■ **Problem description**
Tally the lines of the rows below that contain the word "dimensions". Give only the number.

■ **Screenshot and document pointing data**
=====
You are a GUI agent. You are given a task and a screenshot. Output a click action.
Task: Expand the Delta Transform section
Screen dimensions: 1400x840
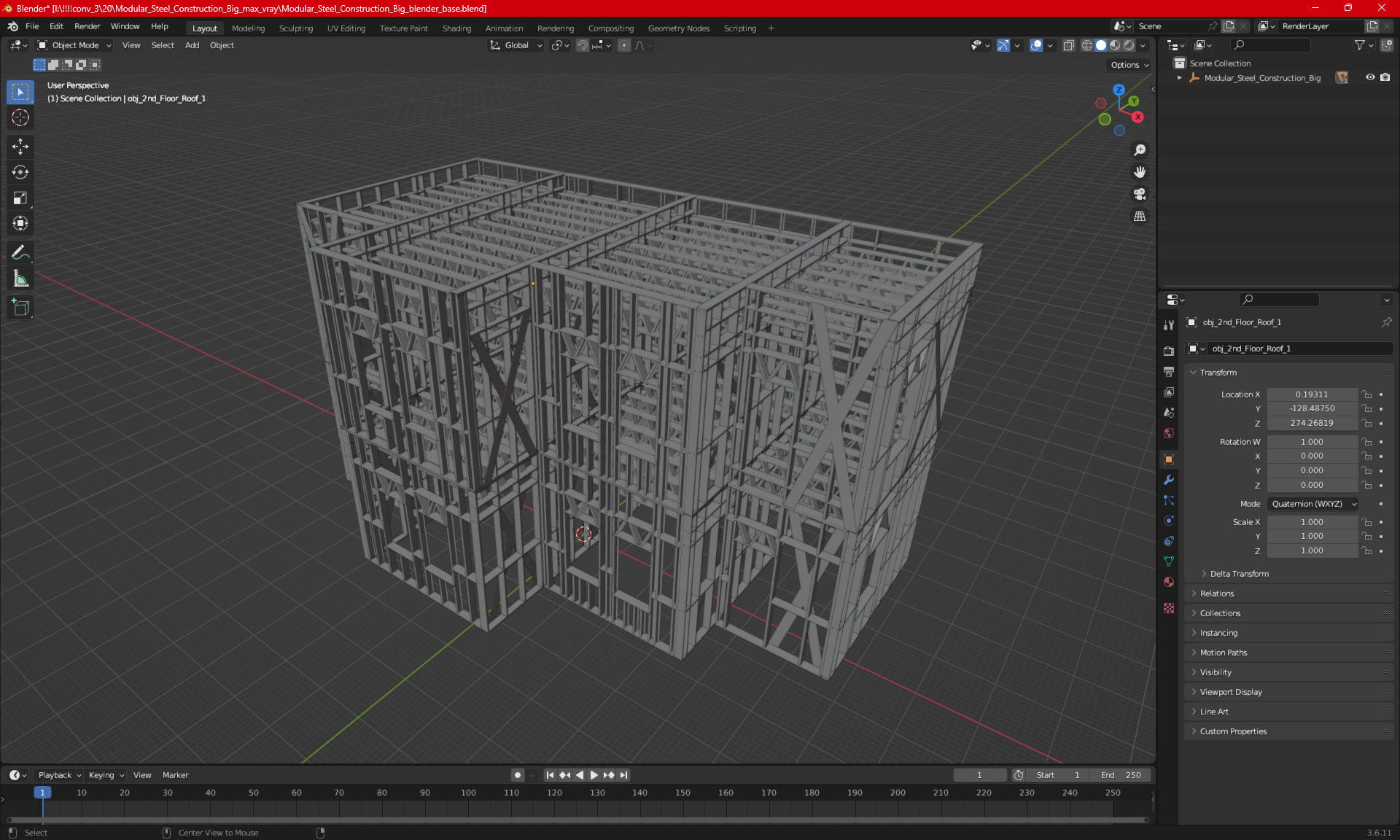point(1239,574)
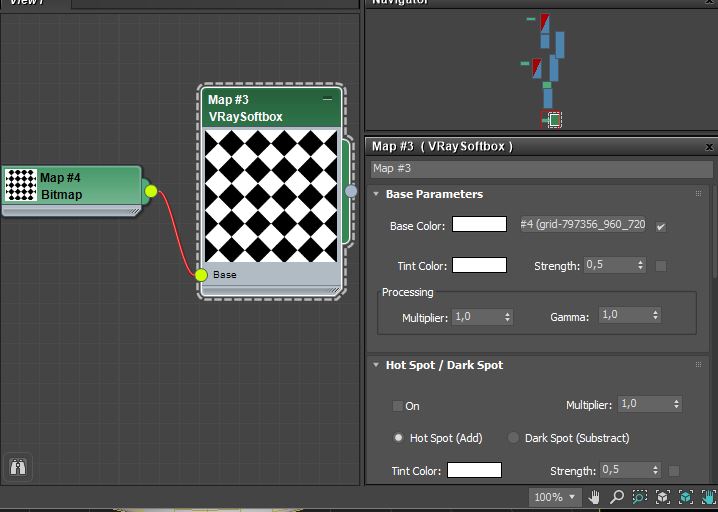Click the binoculars search icon
This screenshot has width=718, height=512.
(x=18, y=466)
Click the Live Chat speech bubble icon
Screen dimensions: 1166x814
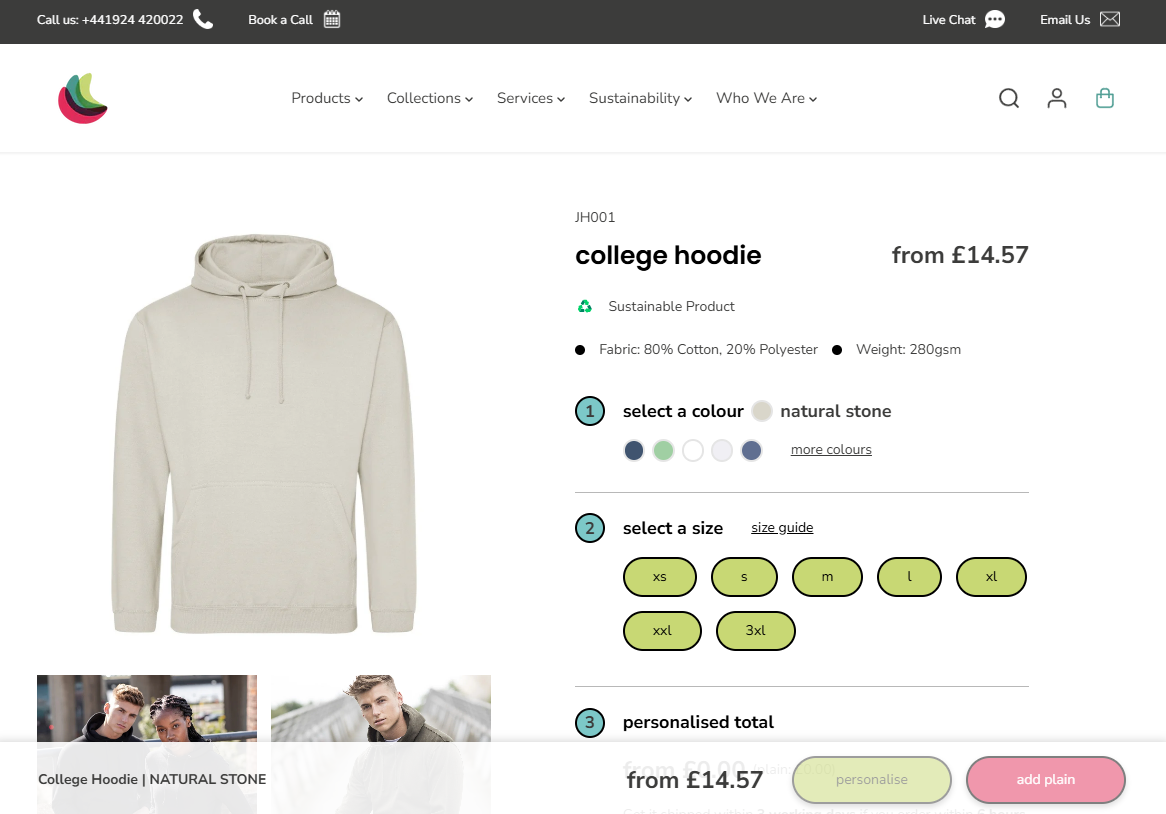(x=994, y=19)
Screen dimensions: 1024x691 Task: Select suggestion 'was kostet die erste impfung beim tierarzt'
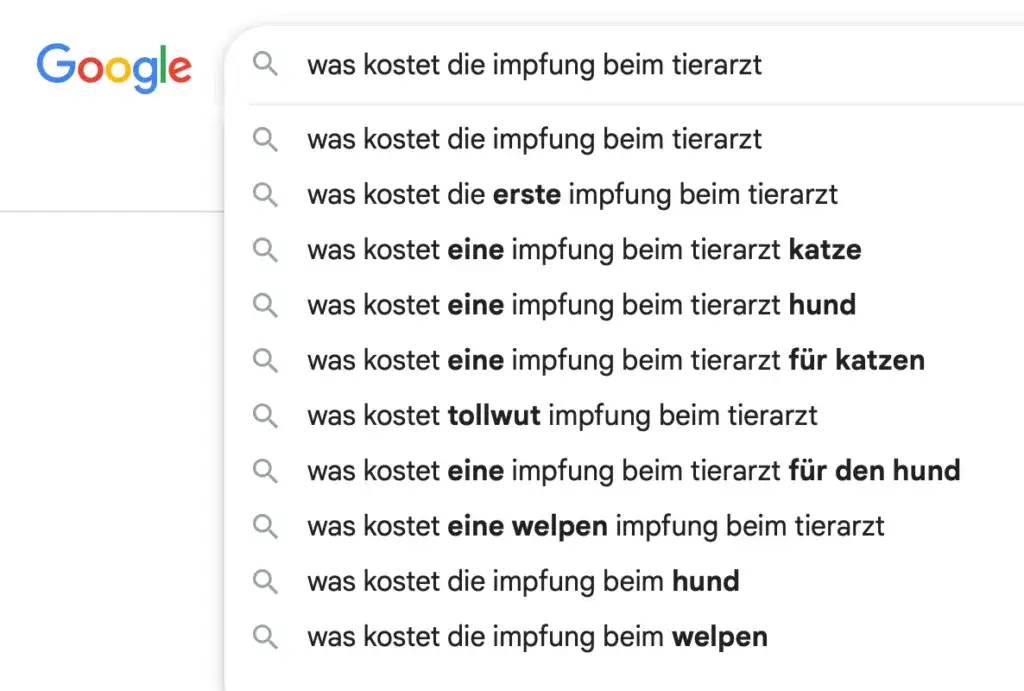click(572, 194)
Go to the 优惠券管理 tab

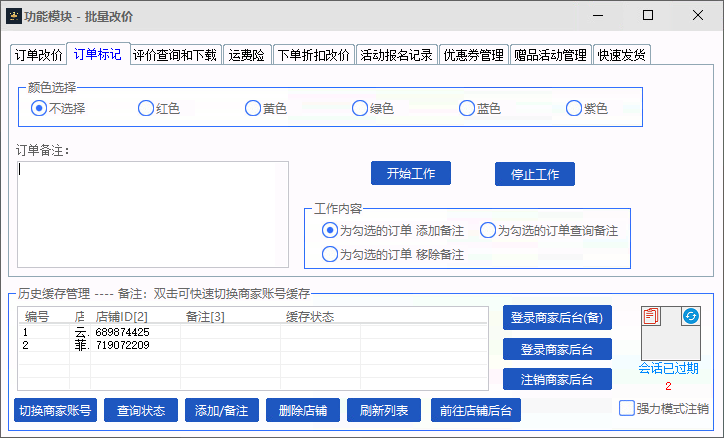[x=474, y=55]
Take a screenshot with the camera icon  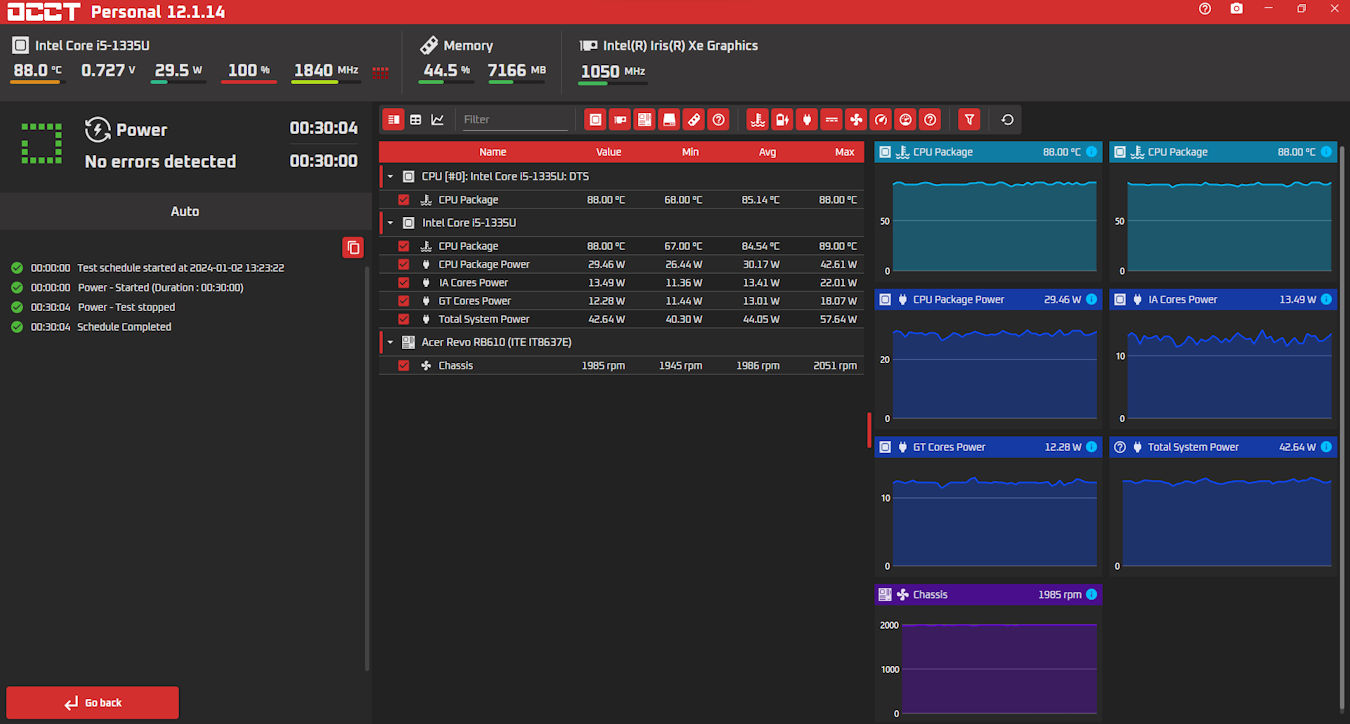[1237, 9]
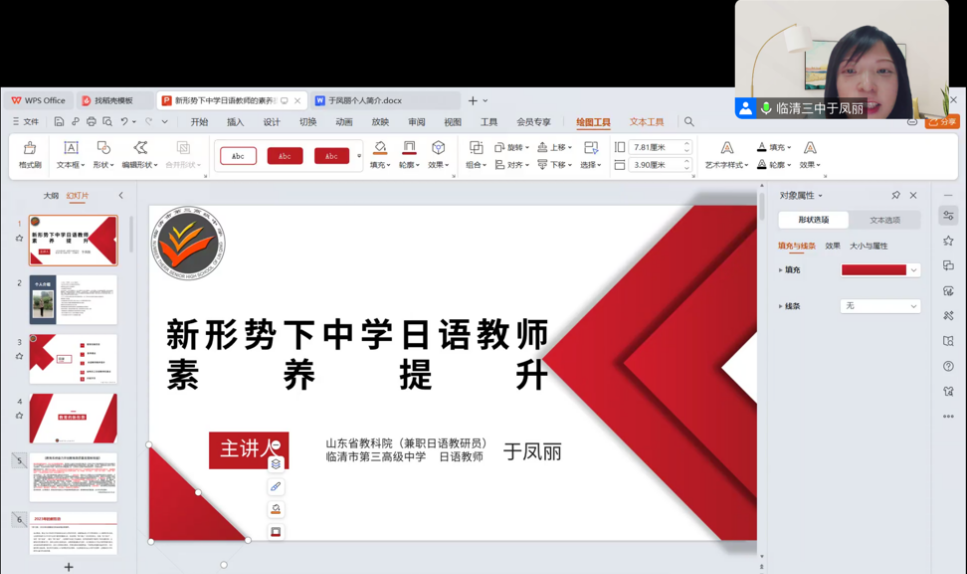967x574 pixels.
Task: Open the Insert (插入) ribbon tab
Action: pyautogui.click(x=235, y=122)
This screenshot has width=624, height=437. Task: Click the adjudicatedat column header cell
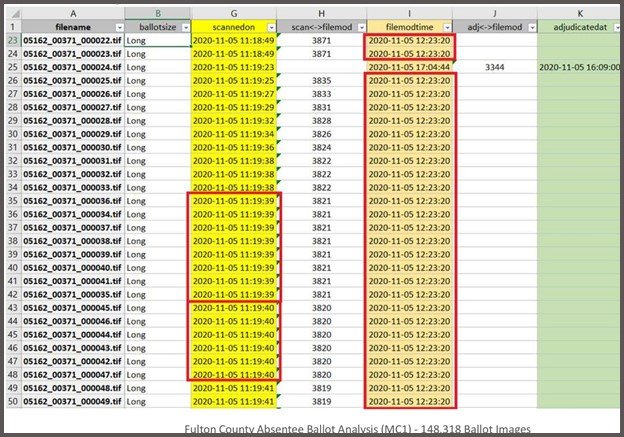[578, 25]
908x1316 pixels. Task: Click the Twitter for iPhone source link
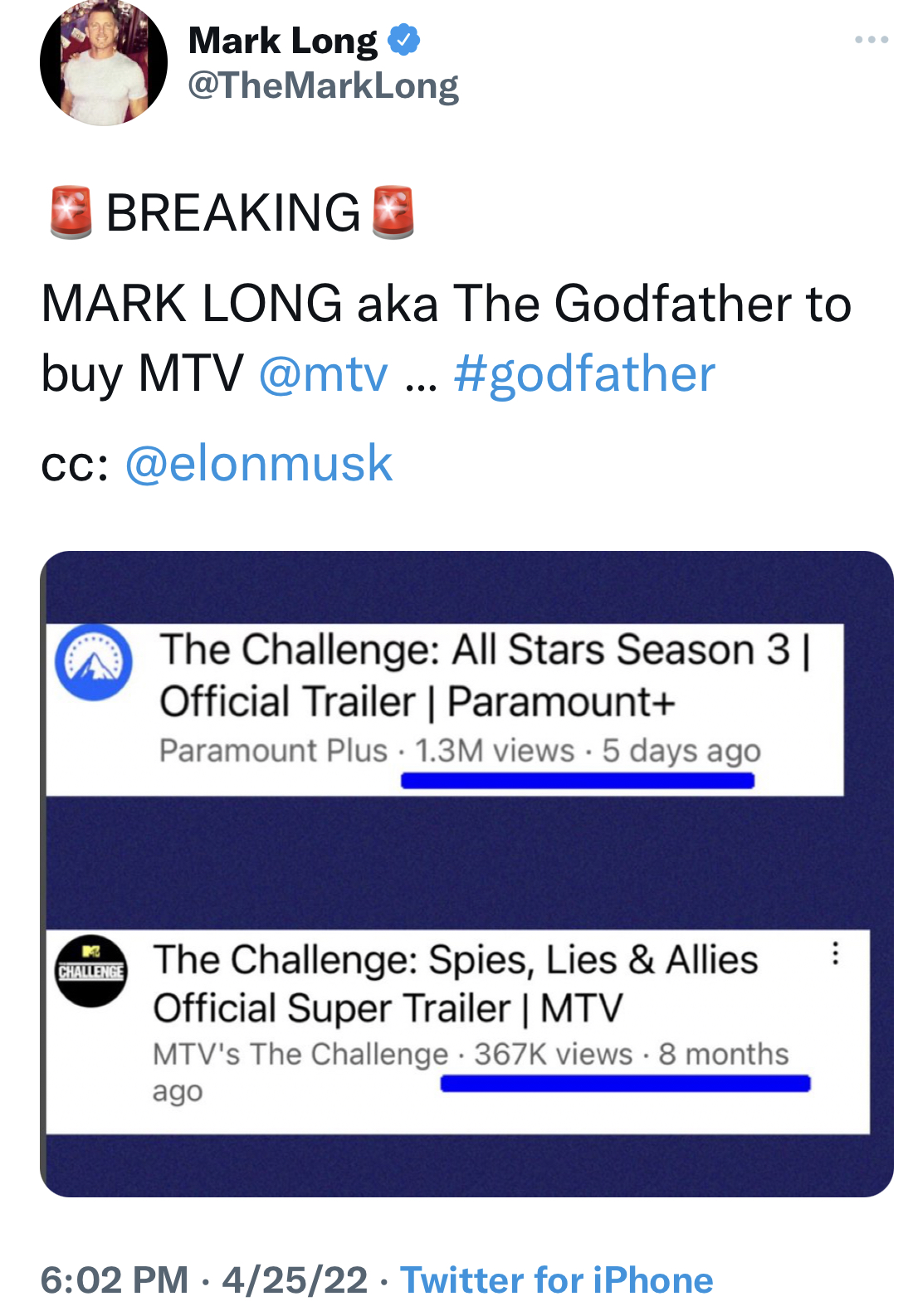(557, 1279)
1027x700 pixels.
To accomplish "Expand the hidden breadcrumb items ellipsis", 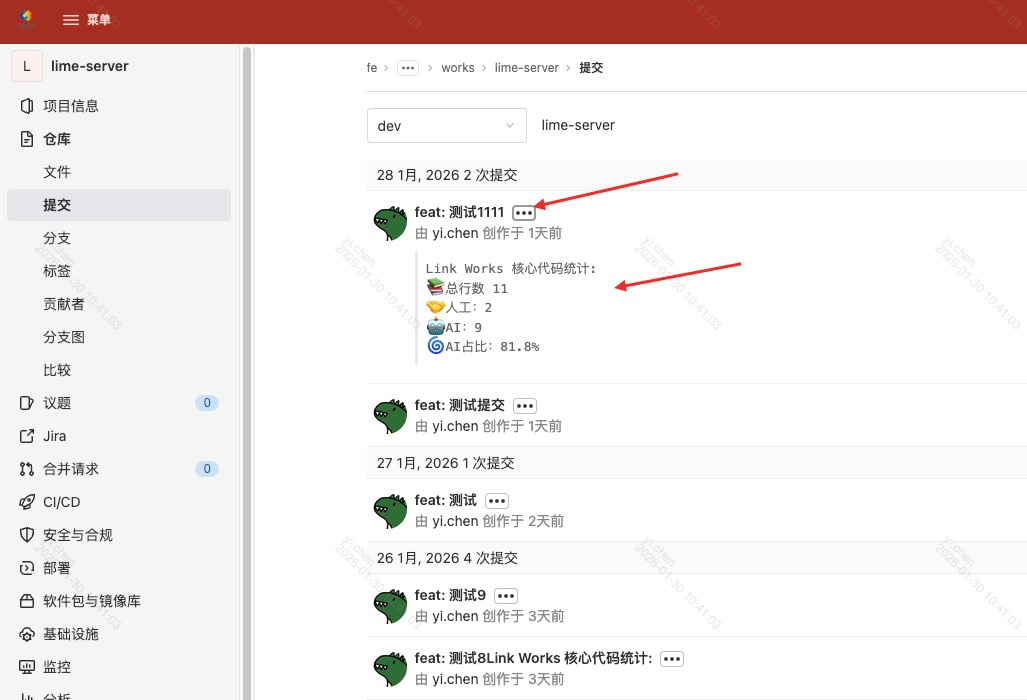I will [408, 67].
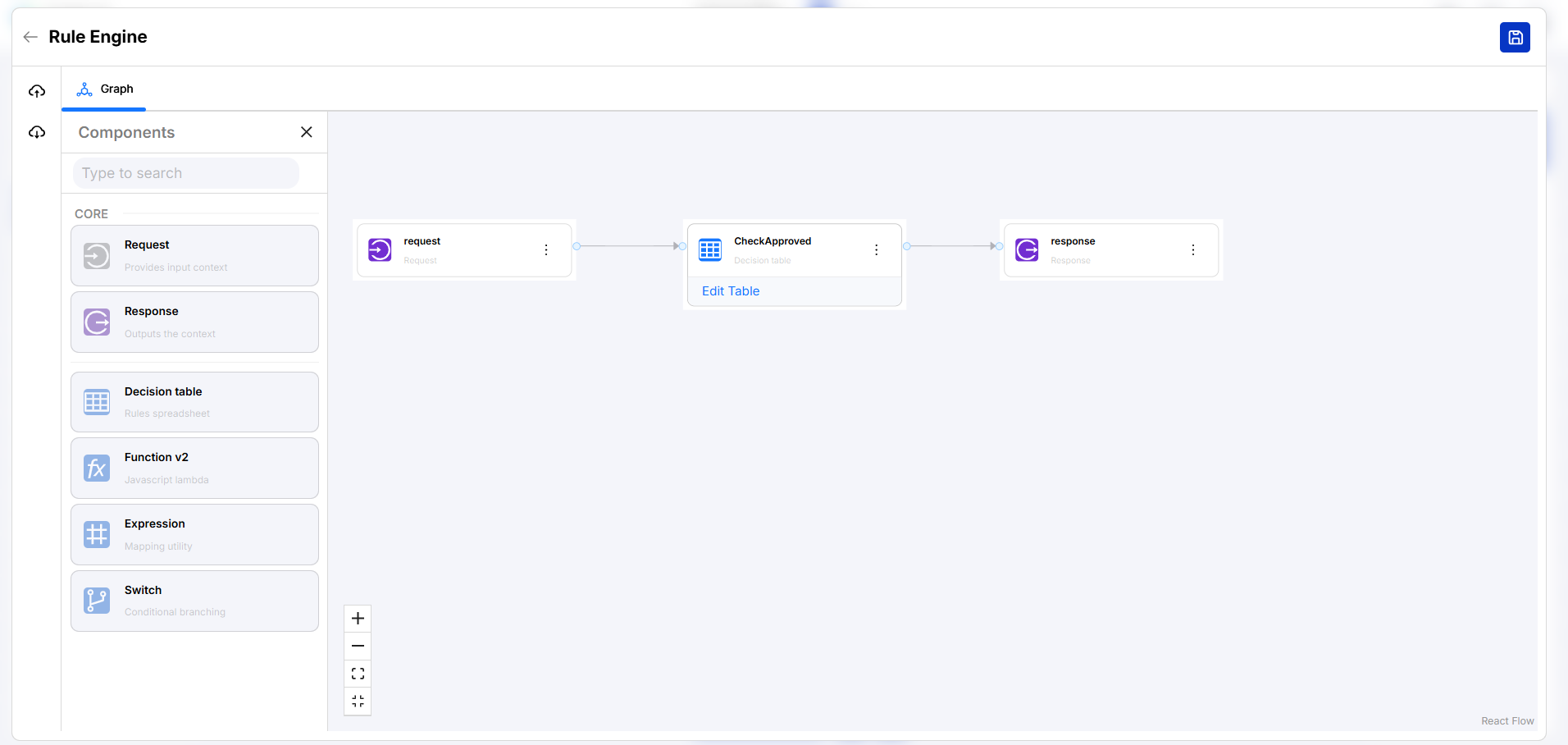The height and width of the screenshot is (745, 1568).
Task: Select the Decision table component
Action: (194, 402)
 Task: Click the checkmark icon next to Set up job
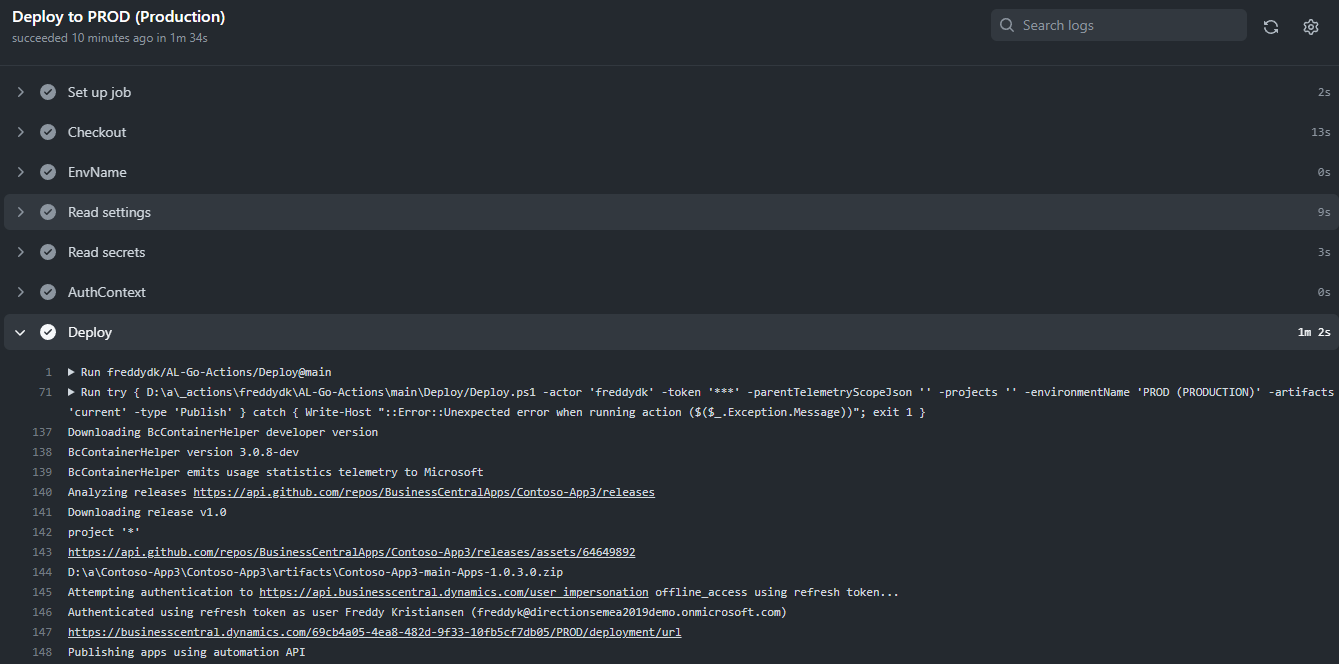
=====
■ **Task output**
3